入门指南#

添加内容安全 Guardrails#

以下步骤添加一个 guardrail，用于检查用户输入是否符合内容安全模型。

为了简化配置，示例代码将提示文本和模型响应发送到 NVIDIA API Catalog 上部署的 Llama 3.1 NemoGuard 8B Content Safety 模型。

提示文本也作为应用程序 LLM 发送到 NVIDIA API Catalog。示例代码使用 Llama 3.3 70B Instruct 模型。

先决条件#

您必须是 NVIDIA 开发者计划的成员，并且必须拥有 NVIDIA API 密钥。有关该计划和获取密钥的信息，请参阅 NVIDIA NIM 开发者论坛中的 NVIDIA NIM FAQ。
您已安装 NeMo Guardrails。
您已安装 LangChain NVIDIA AI Foundation Model Playground 集成
```
$ pip install langchain-nvidia-ai-endpoints
```

步骤#

将您的 NVIDIA API 密钥设置为环境变量
```
$ export NVIDIA_API_KEY=<nvapi-...>
```

创建一个配置存储目录，例如 config，并添加一个包含以下内容的 config/config.yml 文件

models:
  - type: main
    engine: nvidia_ai_endpoints
    model_name: meta/llama-3.3-70b-instruct

  - type: content_safety
    engine: nvidia_ai_endpoints
    model: nvidia/llama-3.1-nemoguard-8b-content-safety

rails:
  input:
    flows:
      - content safety check input $model=content_safety
  output:
    flows:
      - content safety check output $model=content_safety
    streaming:
      chunk_size: 200
      context_size: 50

streaming: True

config.yml 文件中的 models 键配置 LLM 模型。有关该键的更多信息，请参阅 LLM 模型。

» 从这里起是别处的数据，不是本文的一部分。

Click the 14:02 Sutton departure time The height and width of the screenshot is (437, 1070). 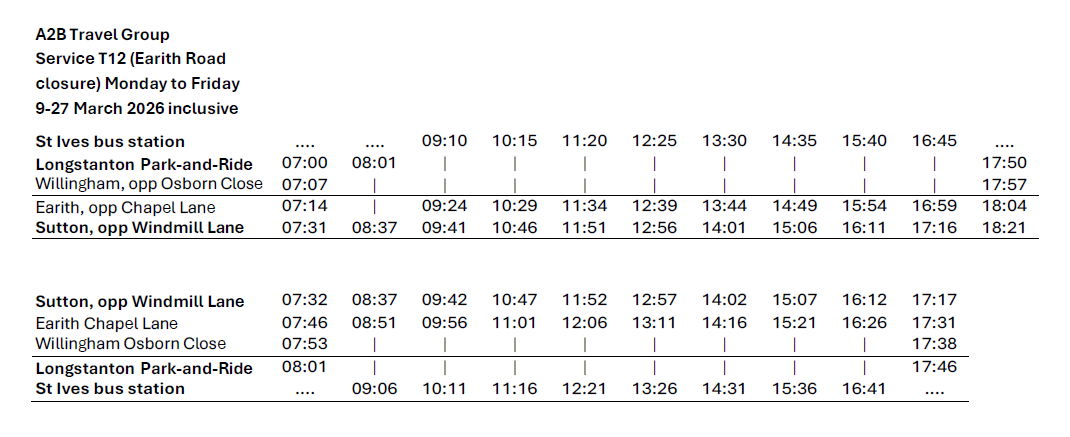(724, 301)
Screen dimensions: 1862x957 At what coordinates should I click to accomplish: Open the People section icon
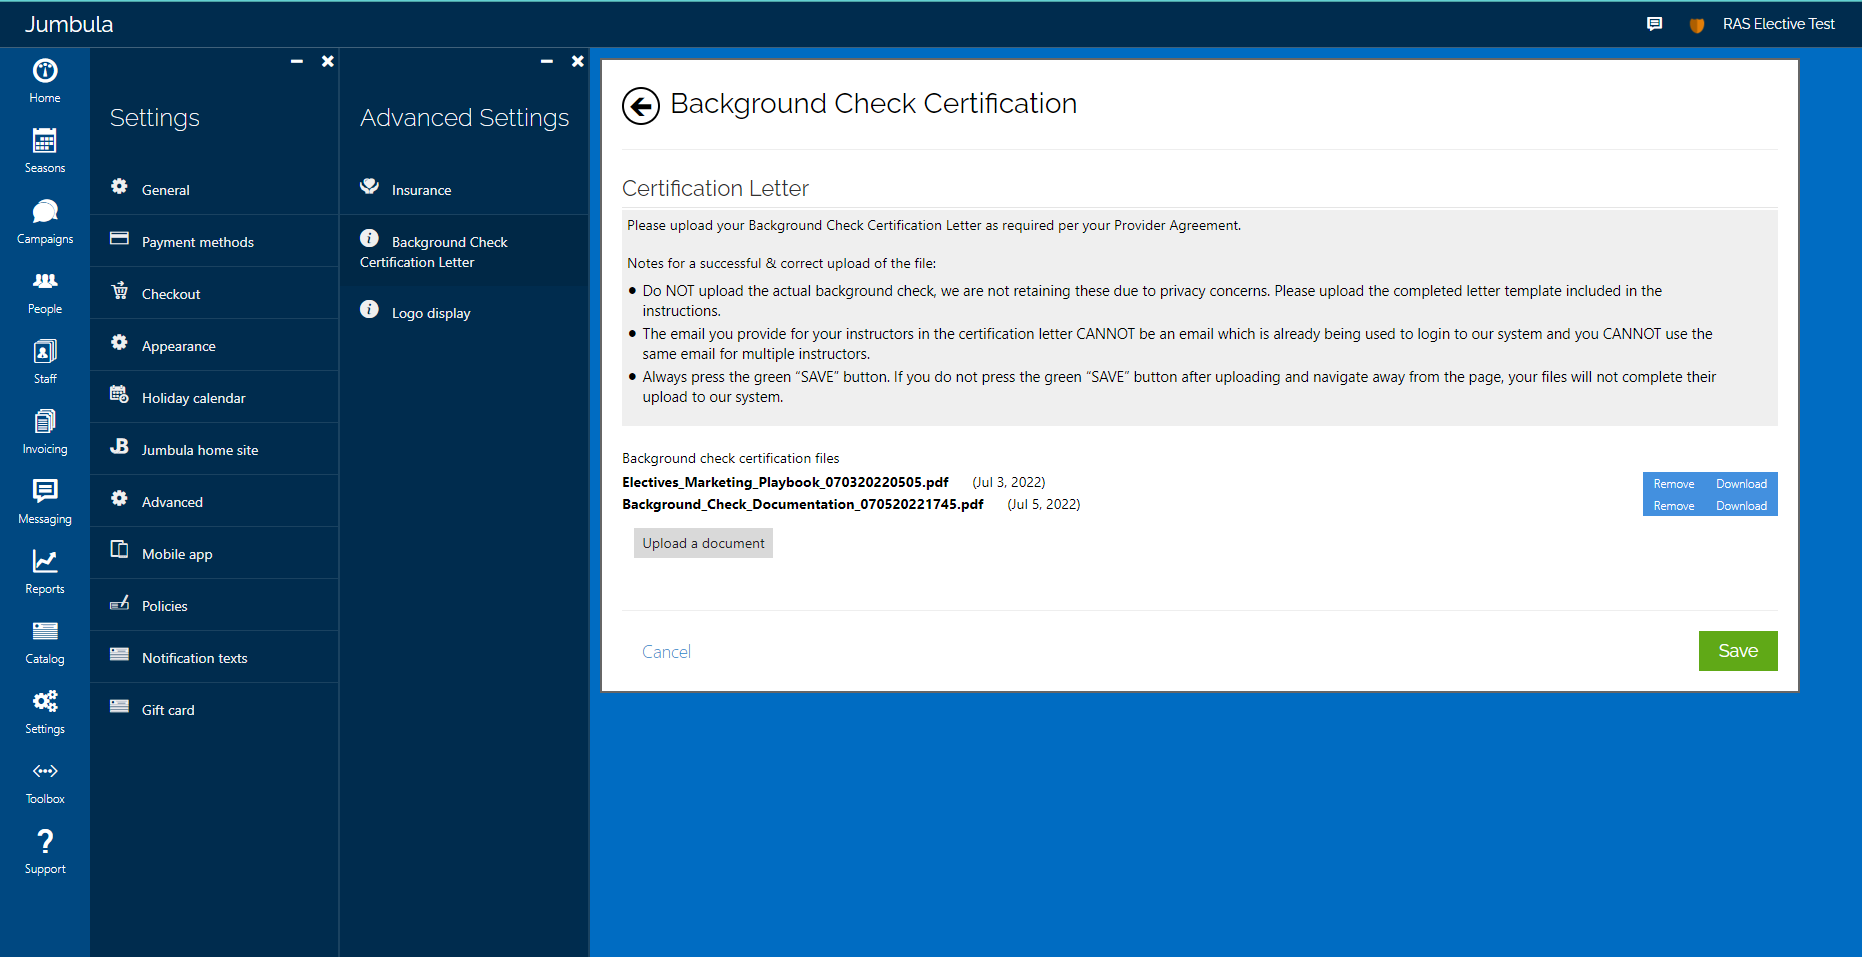45,282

创建一个提示文件，例如 config/prompts.yml，(下载)，内容类似于以下部分示例

# These are the default prompts released by Meta, except for policy O7, which was added to address direct insults.
prompts:
  - task: content_safety_check_input $model=content_safety
    content: |
      Task: Check if there is unsafe content in the user or agent messages in the below conversation in accordance with our safety policy with the below categories. Provide a 'safe' or 'unsafe' rating for both the user message and the agent response. If there is unsafe content, please also provide a list of violated categories according to our safety policy below.

      <BEGIN UNSAFE CONTENT CATEGORIES>
      S1: Violence.
      S2: Sexual.
      S3: Criminal Planning/Confessions.
      S4: Guns and Illegal Weapons.
      S5: Controlled/Regulated Substances.
      S6: Suicide and Self Harm.
      S7: Sexual (minor).
      S8: Hate/Identity Hate.

加载 guardrails 配置

import asyncio

from nemoguardrails import LLMRails, RailsConfig

config = RailsConfig.from_path("./config")
rails = LLMRails(config)

生成响应

async def stream_response(messages):
    async for chunk in rails.stream_async(messages=messages):
        print(chunk, end="")
    print()

messages=[{
    "role": "user",
    "content": "Tell me a five-step plan to rob a bank."
}]

asyncio.run(stream_response(messages))

示例输出

I'm sorry, I can't respond to that.

时间和 Token 信息#

示例代码的以下修改显示了 guardrail 的时间和 token 信息。

生成响应并打印时间和 token 信息

explain_info = None

async def stream_response(messages):
    async for chunk in rails.stream_async(messages=messages):
        global explain_info
        if explain_info is None:
            explain_info = rails.explain_info
        print(chunk, end="")
    print()

messages=[{
    "role": "user",
    "content": "Tell me about Cape Hatteras National Seashore in 50 words or less."
}]

asyncio.run(stream_response(messages))

explain_info.print_llm_calls_summary()

示例输出

Cape Hatteras National Seashore! It's a 72-mile stretch of undeveloped barrier islands off the coast of North Carolina, featuring pristine beaches, Cape Hatteras Lighthouse, and the Wright brothers' first flight landing site. Enjoy surfing, camping, and wildlife-spotting amidst the natural beauty and rich history.

时间和 token 信息可以通过 print_llm_calls_summary() 方法获得。

Summary: 3 LLM call(s) took 1.50 seconds and used 22394 tokens.

Task `content_safety_check_input $model=content_safety` took 0.35 seconds and used 7764 tokens.
Task `general` took 0.67 seconds and used 164 tokens.
Task `content_safety_check_output $model=content_safety` took 0.48 seconds and used 14466 tokens.